[Collected data]
----------
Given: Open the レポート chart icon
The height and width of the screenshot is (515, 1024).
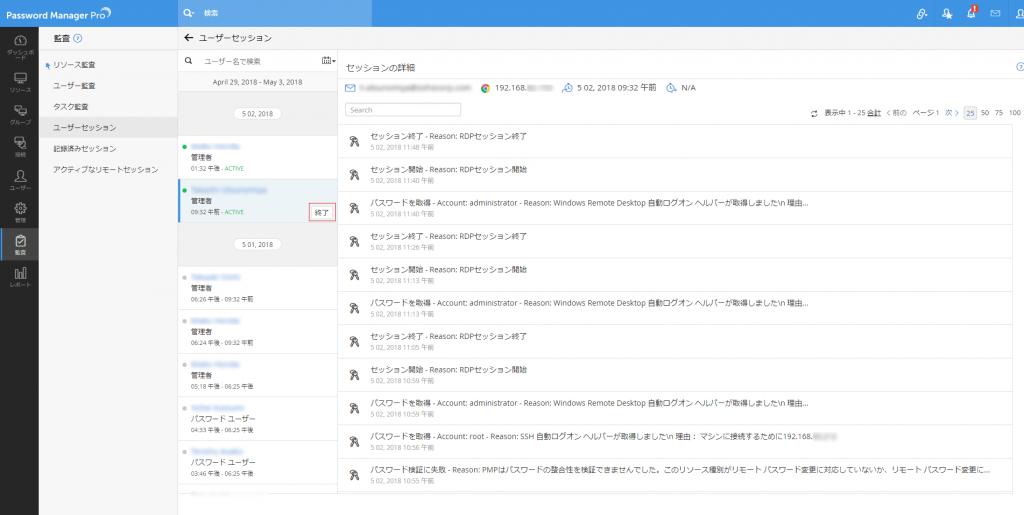Looking at the screenshot, I should (x=19, y=275).
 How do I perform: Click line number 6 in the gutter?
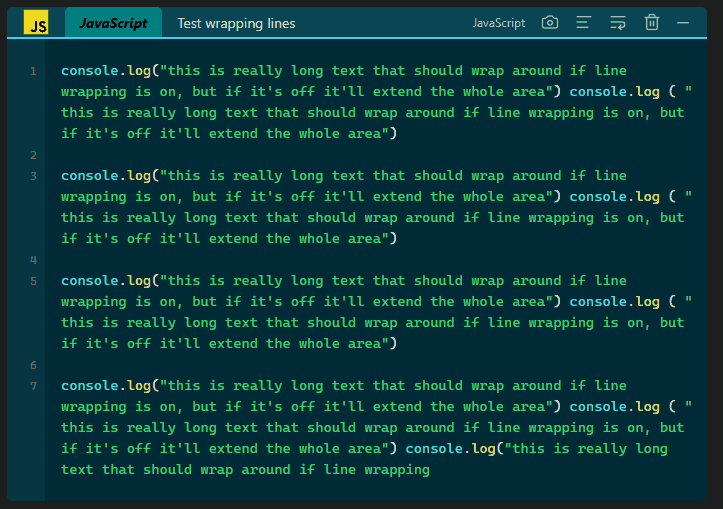[33, 365]
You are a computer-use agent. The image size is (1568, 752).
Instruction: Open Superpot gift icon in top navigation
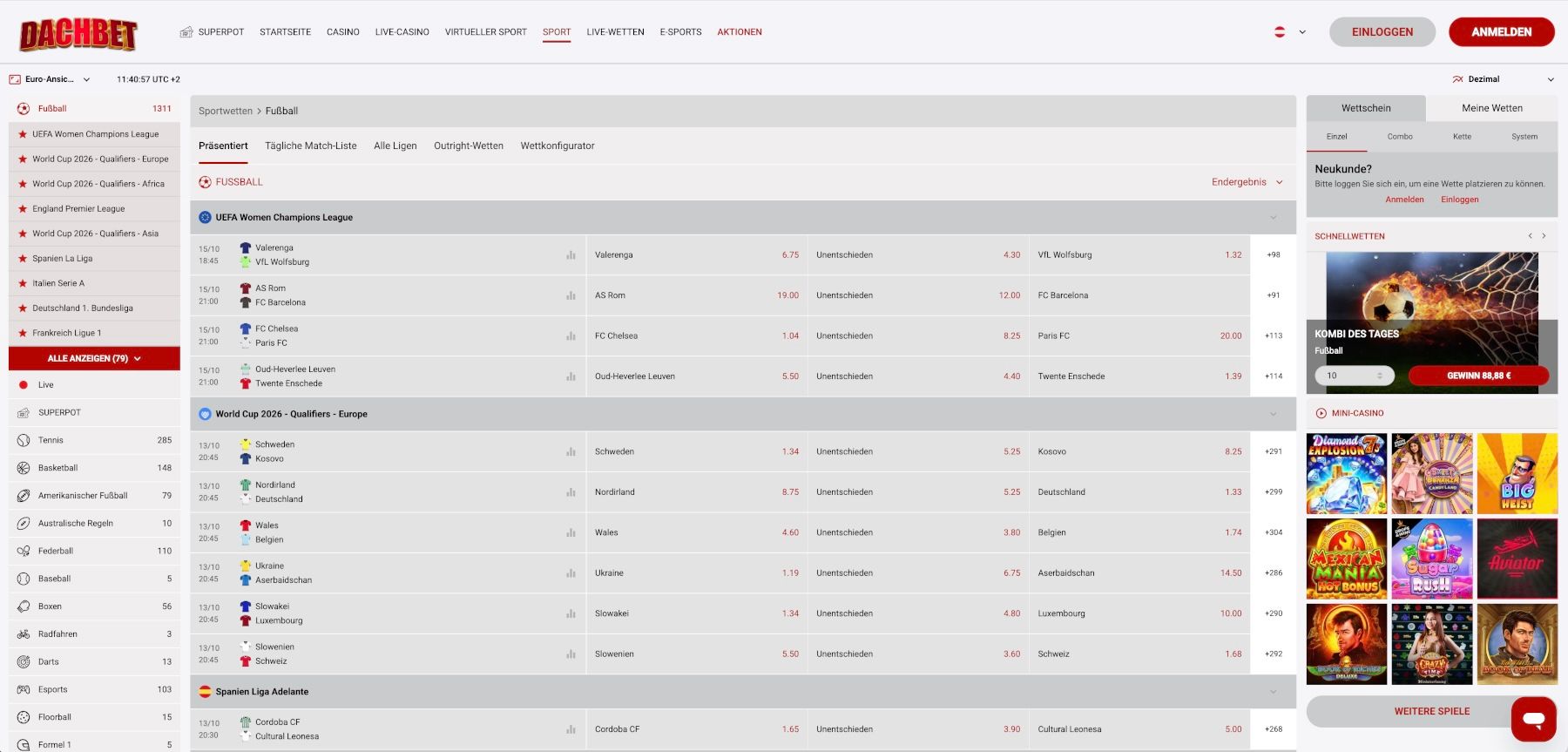(x=186, y=32)
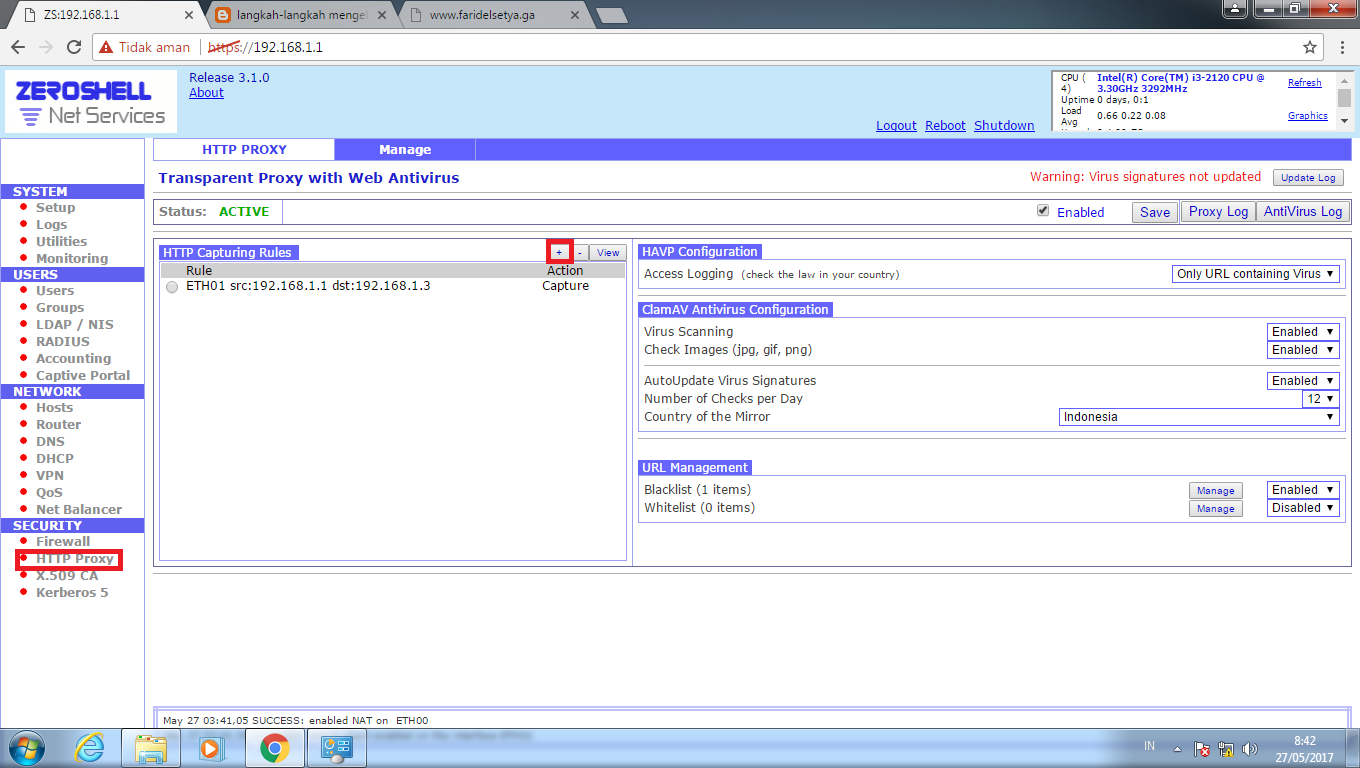Change Access Logging to another option
This screenshot has height=768, width=1360.
tap(1256, 273)
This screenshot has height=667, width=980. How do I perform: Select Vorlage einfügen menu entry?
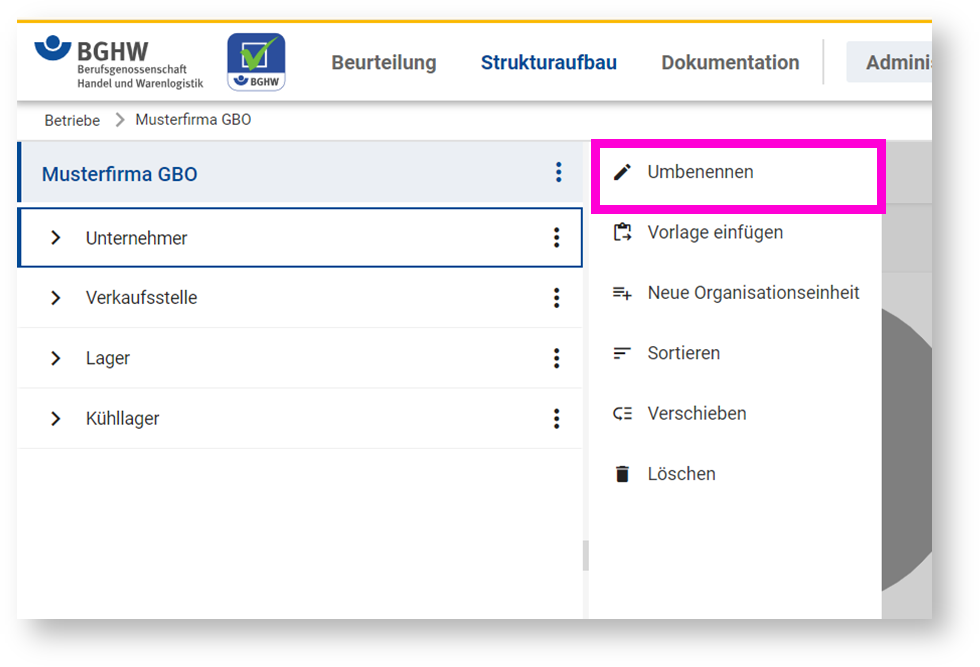click(x=715, y=232)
----------
Please print the data above in its entirety, exactly, but without any picture.

Given: Open the レポート chart icon
The height and width of the screenshot is (515, 1024).
Looking at the screenshot, I should (x=19, y=275).
 How do I perform: Click line number 6 in the gutter?
[33, 365]
You are a computer-use agent. The image size is (1568, 752).
Instruction: Open Superpot gift icon in top navigation
(x=186, y=32)
Change Access Logging to another option
This screenshot has height=768, width=1360.
tap(1256, 273)
This screenshot has height=667, width=980. How do I perform: Select Vorlage einfügen menu entry?
click(x=715, y=232)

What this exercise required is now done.